TOPIC: Native American views of nature

== 1 of 2 ==
Date: Sat, Jan 26 2008 8:39 am
From: Gary Smith


This is an interesting subject indeed, and I await future
installments, though it might require a little more focus and deeper
thinking than I normally have on hand. :-)

Bob, when you mention Mississippian cultures, I'm assuming this is an
Southeastern tribe. Right? (could be way off, I know practically
nothing about the native Indian culture, but am interested in

I wonder where the known usage of fire by Indians in the Southeast
fits in the overall view of what you are discussing.

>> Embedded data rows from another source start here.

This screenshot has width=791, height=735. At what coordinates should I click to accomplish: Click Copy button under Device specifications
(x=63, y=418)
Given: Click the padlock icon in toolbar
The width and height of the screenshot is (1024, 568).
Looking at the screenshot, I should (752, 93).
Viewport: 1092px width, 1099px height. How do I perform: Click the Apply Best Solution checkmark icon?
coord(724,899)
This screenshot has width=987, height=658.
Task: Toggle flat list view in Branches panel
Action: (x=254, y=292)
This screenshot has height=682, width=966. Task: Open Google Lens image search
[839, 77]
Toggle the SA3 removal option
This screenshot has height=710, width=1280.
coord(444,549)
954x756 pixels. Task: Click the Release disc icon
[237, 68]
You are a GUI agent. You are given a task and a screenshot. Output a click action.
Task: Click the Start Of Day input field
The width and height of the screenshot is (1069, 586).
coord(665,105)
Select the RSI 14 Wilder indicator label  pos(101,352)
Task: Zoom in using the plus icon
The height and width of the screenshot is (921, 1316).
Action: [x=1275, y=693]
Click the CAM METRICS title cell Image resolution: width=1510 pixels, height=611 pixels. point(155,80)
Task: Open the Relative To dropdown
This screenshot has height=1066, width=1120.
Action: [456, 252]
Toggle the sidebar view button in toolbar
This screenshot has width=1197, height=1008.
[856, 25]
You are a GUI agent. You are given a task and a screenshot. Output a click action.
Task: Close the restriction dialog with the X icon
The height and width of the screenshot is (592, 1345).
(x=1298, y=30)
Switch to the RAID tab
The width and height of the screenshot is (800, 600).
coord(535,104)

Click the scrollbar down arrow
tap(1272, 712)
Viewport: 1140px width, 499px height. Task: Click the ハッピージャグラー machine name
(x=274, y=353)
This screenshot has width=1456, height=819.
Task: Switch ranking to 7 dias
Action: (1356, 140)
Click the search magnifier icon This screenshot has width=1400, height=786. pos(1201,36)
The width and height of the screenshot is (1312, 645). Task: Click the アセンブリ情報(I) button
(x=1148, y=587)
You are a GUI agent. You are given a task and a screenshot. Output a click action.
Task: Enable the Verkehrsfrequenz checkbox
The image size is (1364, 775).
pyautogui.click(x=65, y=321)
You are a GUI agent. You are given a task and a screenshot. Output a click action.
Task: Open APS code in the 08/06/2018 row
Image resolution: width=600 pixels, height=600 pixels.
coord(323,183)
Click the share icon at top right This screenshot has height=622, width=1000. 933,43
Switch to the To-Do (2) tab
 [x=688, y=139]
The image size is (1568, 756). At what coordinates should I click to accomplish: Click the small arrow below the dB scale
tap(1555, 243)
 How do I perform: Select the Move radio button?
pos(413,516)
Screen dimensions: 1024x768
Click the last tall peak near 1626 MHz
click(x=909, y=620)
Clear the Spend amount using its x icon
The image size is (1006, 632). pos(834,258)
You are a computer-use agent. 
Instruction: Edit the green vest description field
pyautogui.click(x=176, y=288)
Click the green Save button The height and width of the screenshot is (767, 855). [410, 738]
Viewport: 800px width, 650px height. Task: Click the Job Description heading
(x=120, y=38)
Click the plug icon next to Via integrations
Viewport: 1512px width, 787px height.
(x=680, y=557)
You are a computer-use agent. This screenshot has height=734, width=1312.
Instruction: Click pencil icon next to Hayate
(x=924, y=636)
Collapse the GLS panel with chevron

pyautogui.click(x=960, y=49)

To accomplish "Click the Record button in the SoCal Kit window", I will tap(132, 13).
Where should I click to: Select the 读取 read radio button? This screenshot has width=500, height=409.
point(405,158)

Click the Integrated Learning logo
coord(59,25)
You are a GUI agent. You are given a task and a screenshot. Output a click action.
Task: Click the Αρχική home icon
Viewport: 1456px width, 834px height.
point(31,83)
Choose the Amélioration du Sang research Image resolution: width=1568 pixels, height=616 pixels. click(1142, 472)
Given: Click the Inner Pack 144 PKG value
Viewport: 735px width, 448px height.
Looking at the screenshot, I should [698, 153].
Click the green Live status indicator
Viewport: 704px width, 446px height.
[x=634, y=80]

Does anyone here know much about arrowheads, scrapers, birdpoints,
etc? I have a small collection I have found over the years in the
South and would love to learn more about them and the peoples that
made them.


== 2 of 2 ==
Date: Sat, Jan 26 2008 10:05 am


The Mississippian culture was a rich, diverse period of indigenous cultural development in the Southeast and South-central U.S. that included mound building and numerous agricultural advancements on the part of tribes we now refer to as Caddo, Choctaw, Osage, Sac and Fox, Natchez, etc. No doubt fire played an important part in each culture, but a different one based on the longitude as we move from wet to dry regions.

In terms of people who know about arrowheads, spear points, birdpoints, scrappers, knives, etc., my son is an expert. He lectures and gives classes on stone tool making. He has made replicas for museums and expertly crafts Folsom, Clovis, Hopewell, Adena points, and many other styles. His mother, Jani Leverett was a Choctaw-Cherokee, a Trail of Tears Native American. She later became the Director of the American Indian Moverment (AIM) here in Massachusetts. She once spoke at the United Nations. Rob bears the blood line and the knowledge. If you send him digital images, he can help interpret.